- GOAL: Copy out the items from the line with "Expand the chart templates dropdown arrow" up to and including the line with "coord(445,538)", swapping "sidebar" for "side panel" and leaving everything else the same.

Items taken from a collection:

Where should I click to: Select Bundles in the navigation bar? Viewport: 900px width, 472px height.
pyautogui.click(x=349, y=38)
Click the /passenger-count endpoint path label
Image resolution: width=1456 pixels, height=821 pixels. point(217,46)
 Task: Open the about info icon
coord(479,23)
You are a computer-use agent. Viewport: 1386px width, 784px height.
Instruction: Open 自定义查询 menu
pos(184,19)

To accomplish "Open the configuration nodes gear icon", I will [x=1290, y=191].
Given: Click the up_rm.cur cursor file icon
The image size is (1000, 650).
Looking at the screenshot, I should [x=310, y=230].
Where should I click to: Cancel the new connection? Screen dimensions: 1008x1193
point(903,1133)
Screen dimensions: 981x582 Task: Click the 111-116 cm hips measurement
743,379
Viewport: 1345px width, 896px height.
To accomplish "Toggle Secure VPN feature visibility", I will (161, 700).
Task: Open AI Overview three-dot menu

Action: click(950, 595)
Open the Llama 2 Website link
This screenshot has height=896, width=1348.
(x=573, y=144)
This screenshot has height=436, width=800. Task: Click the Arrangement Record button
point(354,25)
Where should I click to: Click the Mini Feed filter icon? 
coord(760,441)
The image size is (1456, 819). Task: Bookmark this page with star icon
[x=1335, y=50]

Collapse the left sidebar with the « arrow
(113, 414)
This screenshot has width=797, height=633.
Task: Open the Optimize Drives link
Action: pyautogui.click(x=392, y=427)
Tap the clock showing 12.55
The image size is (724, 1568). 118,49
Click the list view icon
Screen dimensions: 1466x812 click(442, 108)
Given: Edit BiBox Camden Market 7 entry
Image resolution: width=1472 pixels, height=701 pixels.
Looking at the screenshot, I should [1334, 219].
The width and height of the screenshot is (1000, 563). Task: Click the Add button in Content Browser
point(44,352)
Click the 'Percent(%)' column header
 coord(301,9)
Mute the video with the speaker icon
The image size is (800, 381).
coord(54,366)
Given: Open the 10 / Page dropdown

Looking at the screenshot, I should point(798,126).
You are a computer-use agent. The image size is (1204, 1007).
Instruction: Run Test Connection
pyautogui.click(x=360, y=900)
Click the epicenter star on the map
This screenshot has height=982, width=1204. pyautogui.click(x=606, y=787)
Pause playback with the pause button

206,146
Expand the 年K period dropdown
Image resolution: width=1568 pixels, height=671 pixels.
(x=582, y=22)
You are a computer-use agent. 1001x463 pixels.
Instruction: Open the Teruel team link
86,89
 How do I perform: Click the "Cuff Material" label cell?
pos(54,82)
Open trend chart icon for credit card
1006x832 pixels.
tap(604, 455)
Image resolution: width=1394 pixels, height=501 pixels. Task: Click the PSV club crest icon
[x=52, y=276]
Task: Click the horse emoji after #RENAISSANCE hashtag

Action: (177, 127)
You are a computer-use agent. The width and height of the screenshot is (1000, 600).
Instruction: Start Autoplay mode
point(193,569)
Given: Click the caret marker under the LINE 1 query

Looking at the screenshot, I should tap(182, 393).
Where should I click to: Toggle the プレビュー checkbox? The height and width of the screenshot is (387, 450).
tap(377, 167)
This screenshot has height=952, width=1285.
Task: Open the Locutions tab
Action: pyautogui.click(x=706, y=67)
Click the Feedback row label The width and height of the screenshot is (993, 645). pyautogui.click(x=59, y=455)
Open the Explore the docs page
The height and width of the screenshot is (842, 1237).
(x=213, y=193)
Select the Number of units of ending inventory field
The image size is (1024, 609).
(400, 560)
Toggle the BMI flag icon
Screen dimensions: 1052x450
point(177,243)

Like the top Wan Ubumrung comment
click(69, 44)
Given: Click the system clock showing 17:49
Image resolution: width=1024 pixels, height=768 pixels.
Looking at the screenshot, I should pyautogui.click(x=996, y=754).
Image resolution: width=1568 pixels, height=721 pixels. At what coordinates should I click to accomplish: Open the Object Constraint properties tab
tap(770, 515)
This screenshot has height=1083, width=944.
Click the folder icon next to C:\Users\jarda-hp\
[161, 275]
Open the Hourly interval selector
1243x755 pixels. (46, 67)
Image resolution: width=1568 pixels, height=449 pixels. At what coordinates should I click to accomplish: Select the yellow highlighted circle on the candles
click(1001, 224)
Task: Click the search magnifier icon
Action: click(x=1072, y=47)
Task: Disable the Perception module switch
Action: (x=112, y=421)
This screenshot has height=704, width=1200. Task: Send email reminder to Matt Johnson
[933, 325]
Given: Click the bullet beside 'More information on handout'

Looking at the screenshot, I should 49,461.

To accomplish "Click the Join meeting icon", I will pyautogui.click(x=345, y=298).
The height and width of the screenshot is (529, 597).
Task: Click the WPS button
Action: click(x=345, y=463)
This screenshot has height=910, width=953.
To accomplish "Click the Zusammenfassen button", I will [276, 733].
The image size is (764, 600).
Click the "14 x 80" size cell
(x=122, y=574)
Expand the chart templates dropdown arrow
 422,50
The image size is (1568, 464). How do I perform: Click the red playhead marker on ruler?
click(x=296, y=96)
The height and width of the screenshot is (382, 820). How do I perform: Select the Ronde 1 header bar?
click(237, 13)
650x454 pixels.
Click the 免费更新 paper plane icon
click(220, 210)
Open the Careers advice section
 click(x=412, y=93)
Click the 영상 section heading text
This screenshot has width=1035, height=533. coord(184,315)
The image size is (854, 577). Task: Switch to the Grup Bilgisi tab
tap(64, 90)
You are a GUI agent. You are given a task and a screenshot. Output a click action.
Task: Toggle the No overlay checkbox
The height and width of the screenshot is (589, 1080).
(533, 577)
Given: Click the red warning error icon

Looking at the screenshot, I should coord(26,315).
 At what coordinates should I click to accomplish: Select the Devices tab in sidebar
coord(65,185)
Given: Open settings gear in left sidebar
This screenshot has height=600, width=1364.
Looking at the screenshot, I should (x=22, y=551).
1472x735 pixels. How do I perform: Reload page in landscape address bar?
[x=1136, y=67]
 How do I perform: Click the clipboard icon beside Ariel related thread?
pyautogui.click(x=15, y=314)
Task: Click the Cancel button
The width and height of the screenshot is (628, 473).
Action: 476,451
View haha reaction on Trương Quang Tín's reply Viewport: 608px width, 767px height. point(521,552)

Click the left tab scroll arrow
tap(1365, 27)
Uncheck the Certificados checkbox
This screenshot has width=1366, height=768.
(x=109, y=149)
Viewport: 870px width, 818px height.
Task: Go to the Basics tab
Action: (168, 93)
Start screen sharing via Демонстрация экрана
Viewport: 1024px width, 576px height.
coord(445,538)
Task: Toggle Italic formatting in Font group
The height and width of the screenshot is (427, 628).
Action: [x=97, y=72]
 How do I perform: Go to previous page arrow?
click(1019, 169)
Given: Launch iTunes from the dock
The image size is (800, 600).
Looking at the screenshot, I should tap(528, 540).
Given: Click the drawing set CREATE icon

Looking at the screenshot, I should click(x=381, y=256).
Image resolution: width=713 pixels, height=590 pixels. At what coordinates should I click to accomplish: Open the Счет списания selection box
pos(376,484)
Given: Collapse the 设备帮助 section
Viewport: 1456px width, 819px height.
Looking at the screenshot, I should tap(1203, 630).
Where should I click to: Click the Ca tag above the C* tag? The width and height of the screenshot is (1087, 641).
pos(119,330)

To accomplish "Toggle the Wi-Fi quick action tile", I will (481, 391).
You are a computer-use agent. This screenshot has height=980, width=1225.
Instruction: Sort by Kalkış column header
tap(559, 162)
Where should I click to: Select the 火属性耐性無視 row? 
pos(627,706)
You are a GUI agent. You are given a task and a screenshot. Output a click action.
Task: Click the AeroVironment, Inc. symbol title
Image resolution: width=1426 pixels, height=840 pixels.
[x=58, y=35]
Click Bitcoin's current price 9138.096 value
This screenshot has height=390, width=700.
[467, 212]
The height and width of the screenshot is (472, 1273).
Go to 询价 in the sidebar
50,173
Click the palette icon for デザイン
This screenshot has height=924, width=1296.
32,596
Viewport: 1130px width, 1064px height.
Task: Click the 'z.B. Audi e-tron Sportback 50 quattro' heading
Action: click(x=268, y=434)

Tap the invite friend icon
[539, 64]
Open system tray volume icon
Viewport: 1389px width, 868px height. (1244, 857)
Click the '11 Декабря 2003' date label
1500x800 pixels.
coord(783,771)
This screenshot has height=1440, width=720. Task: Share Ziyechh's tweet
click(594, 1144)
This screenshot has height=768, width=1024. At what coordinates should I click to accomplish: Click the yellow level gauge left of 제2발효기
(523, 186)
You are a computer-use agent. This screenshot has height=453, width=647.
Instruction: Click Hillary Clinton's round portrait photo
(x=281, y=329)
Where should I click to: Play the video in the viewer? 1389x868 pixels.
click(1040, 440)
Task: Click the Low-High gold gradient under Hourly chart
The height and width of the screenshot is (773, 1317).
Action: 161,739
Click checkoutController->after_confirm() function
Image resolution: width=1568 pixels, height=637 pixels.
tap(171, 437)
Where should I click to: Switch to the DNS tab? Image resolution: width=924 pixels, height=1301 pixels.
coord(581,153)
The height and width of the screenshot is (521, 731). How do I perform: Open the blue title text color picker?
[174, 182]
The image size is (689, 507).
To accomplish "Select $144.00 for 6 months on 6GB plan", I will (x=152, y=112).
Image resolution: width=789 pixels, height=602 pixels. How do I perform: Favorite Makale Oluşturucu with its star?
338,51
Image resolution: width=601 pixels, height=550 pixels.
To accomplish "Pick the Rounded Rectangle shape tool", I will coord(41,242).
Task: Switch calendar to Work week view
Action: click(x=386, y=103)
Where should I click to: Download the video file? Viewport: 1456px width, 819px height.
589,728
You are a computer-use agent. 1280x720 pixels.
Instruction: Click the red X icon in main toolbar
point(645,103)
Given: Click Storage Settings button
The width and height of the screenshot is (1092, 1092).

- ANSWER TO THIS TASK:
Expand the chart templates dropdown arrow
 422,50
The image size is (1568, 464). How do I perform: Click the red playhead marker on ruler?
click(x=296, y=96)
The height and width of the screenshot is (382, 820). How do I perform: Select the Ronde 1 header bar?
click(237, 13)
650x454 pixels.
Click the 免费更新 paper plane icon
click(220, 210)
Open the Careers advice section
 click(x=412, y=93)
Click the 영상 section heading text
This screenshot has width=1035, height=533. coord(184,315)
The image size is (854, 577). Task: Switch to the Grup Bilgisi tab
tap(64, 90)
You are a GUI agent. You are given a task and a screenshot. Output a click action.
Task: Toggle the No overlay checkbox
The height and width of the screenshot is (589, 1080).
(533, 577)
Given: Click the red warning error icon

Looking at the screenshot, I should coord(26,315).
 At what coordinates should I click to accomplish: Select the Devices tab in side panel
coord(65,185)
Given: Open settings gear in left side panel
This screenshot has height=600, width=1364.
Looking at the screenshot, I should (x=22, y=551).
1472x735 pixels. How do I perform: Reload page in landscape address bar?
[x=1136, y=67]
 How do I perform: Click the clipboard icon beside Ariel related thread?
pyautogui.click(x=15, y=314)
Task: Click the Cancel button
The width and height of the screenshot is (628, 473).
Action: 476,451
View haha reaction on Trương Quang Tín's reply Viewport: 608px width, 767px height. point(521,552)

Click the left tab scroll arrow
tap(1365, 27)
Uncheck the Certificados checkbox
This screenshot has width=1366, height=768.
(x=109, y=149)
Viewport: 870px width, 818px height.
Task: Go to the Basics tab
Action: (168, 93)
Start screen sharing via Демонстрация экрана
Viewport: 1024px width, 576px height.
coord(445,538)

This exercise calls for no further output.